The instance type for the metadata and server picker machine. Recommended starting point is a r6i.2xlarge, but it may vary depending on your workload

workers_instance_type

The instance type for the worker machines, which must be GPU-enabled. Recommended options include g6.8xlarge or g5.8xlarge

workers_count

The number of worker machines to be created

tablespaceURL

The location where the database will be stored, ideally in the same region as the instances to minimize costs. Important: A terraform_important directory will also be created here and should not be deleted unless the installation is completely removed. Deleting this directory prematurely may cause issues during upgrades or changes, leading to a full reinstall of the environment

tempPath

The temporary storage path, usually set to /mnt/ephemeral, though it can also point to an S3 bucket. This storage is used for running queries and is automatically cleared once the queries are completed

License

  1. Get a list of machines using your AWS console by filtering EC2 instances with:

  2. Send the machines to SqreamDB to generate license.

  3. On each machine, install the license by:

    1. Connecting to the machine (check “connect to AWS machine” section above) - only available from IPs given access by parameter office_cidrs.

    2. Create a new file in this path:

      sudo vi /etc/sqream/license.enc
      
  4. Place the license given by SqreamDB in it.

  5. Wait 1-2 minutes for the Worker to automatically start.

Connecting to the Machine

For security purposes, all machines are assigned private IP addresses. To enable connections, an EC2 endpoint is configured during installation. You can connect either via the AWS Console UI or through the CLI.

Connecting Using the CLI

You’ll need your machine ID and region and the type of key file.

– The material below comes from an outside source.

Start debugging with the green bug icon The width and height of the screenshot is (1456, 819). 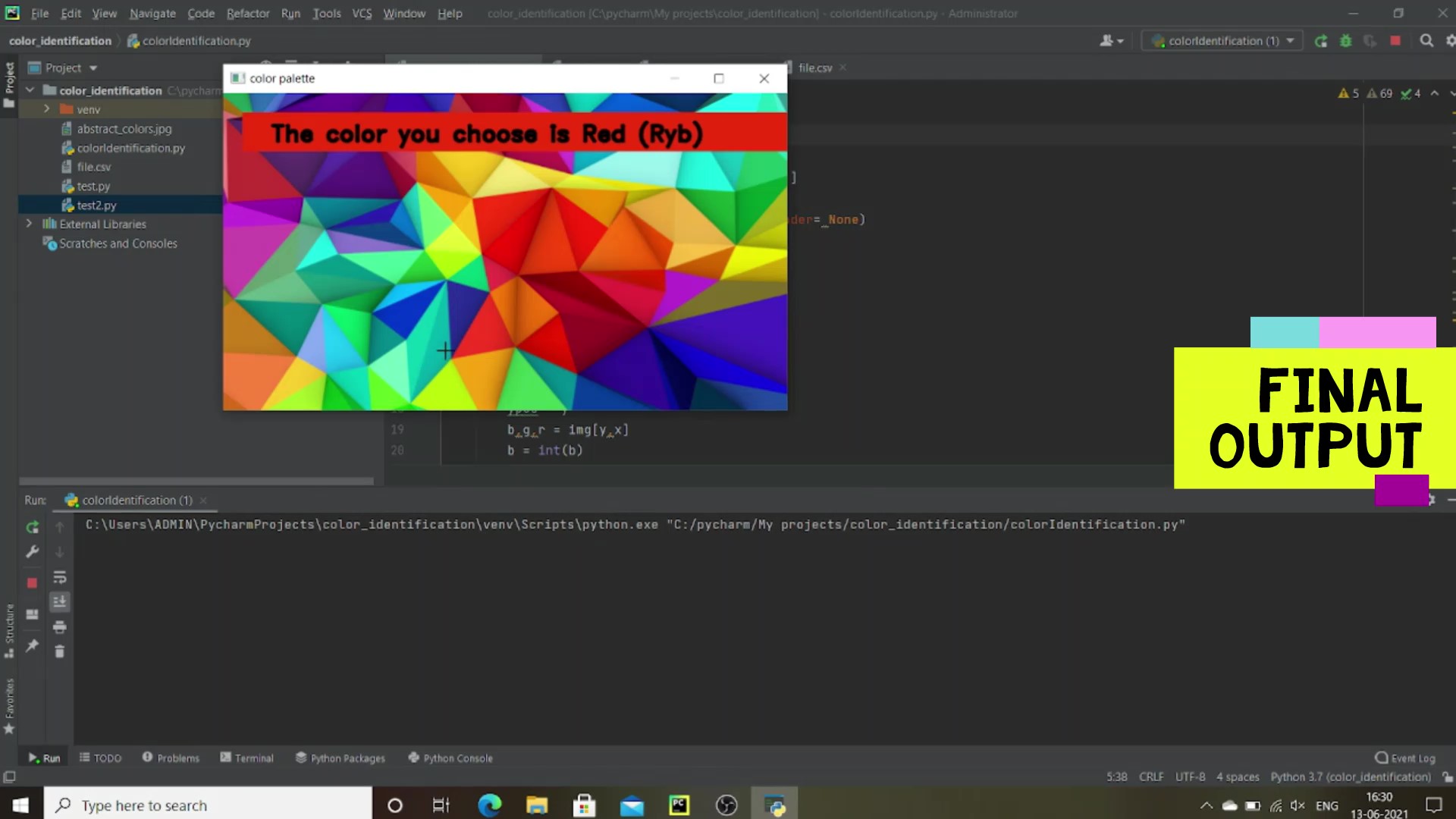[1346, 40]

Run the following command:

ssh -i <key file> ec2-user@i-<ID> -o ProxyCommand="aws ec2-instance-connect opentunnel --instance-id i-<ID> --region=<region>"

Connecting to SQreamDB

During installation, a Network Load Balancer (NLB) named sqream-<environment>-nlb is created to route traffic to various machines. After installation, SqreamDB is accessible via the NLB’s DNS name. For the SqreamDB UI, use this URL in any browser, or connect to it from third-party software components.

  1. To get the URL using AWS Console, copy the DNS of the Network Load Balancer.

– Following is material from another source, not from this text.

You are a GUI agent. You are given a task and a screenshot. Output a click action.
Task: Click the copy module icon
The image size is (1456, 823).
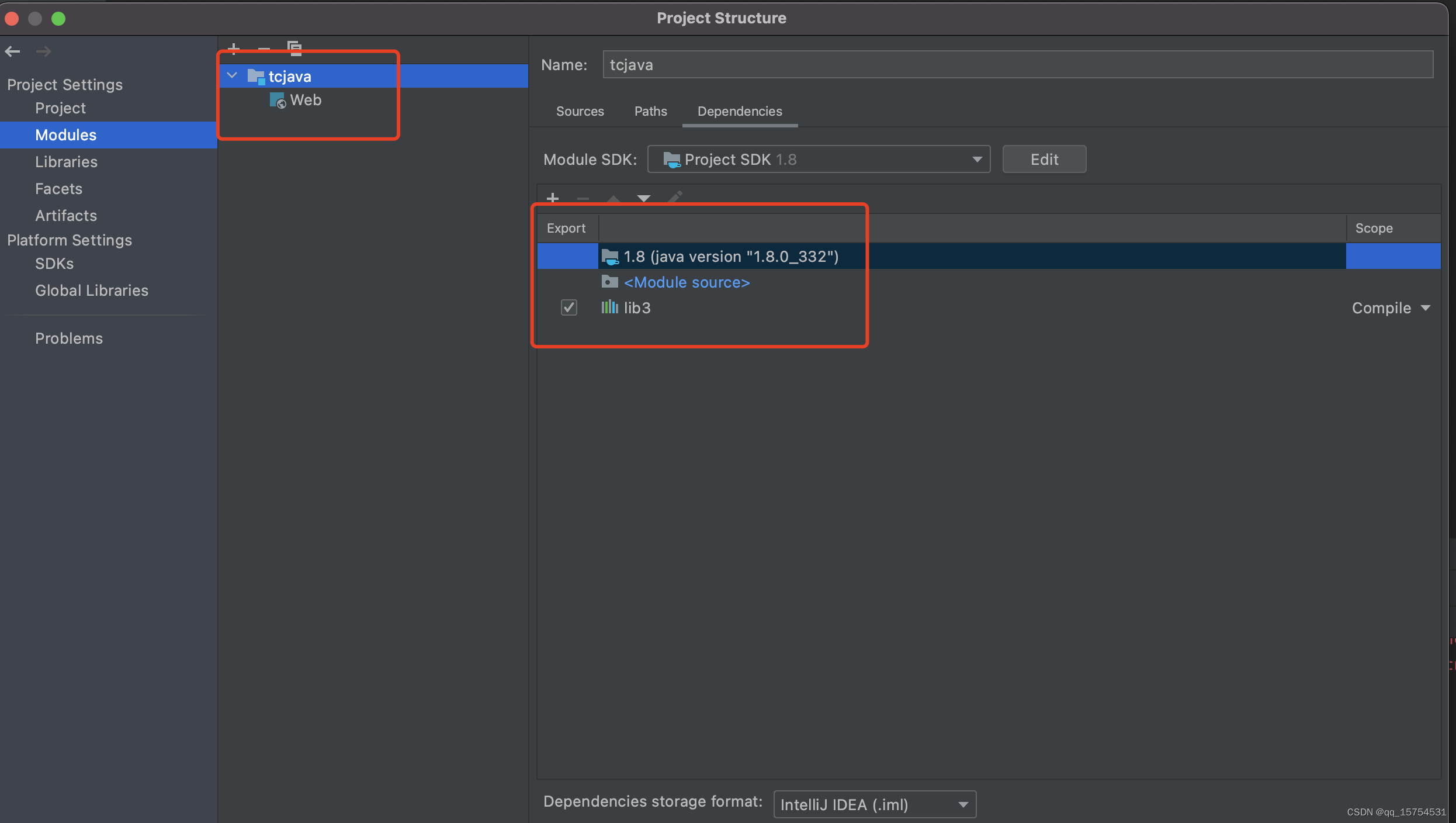tap(294, 47)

Connection Troubleshooting

If you are unable to connect, please ensure the following:

  • The license file has been generated and distributed to all Worker nodes.

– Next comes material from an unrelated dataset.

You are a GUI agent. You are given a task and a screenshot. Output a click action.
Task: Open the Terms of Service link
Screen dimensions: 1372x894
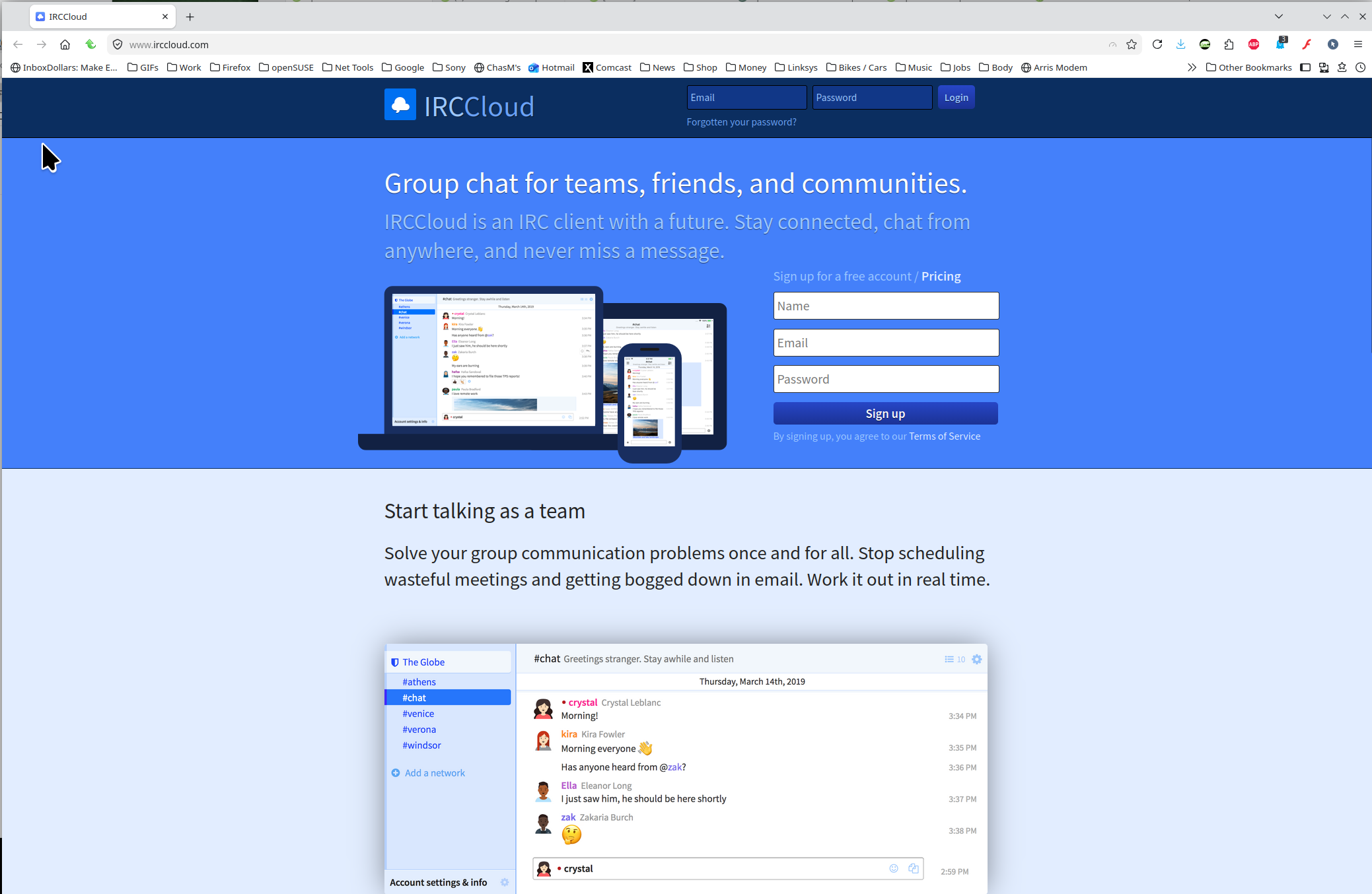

  • Your IP address is included in the office_cidrs parameter, as only the specified IPs are allowed access to the cluster.

Adding a Signed Certificate to the Cluster

To add your signed certificate to the Sqream cluster, follow these steps:

  1. Create a new listener for the Network Load Balancer (sqream-<environment>-nlb) using the TLS protocol.

  2. A TLS target group that points to the UI machine has already been created for your convenience. You can use it for the new listener. The group name is sqream-<environment>-nlb-ui-443.

  3. If you require a new DNS, you can retrieve the public IP of the Network Load Balancer by either:

    • Running the host CLI command with the NLB’s URL

    • Finding it in the AWS console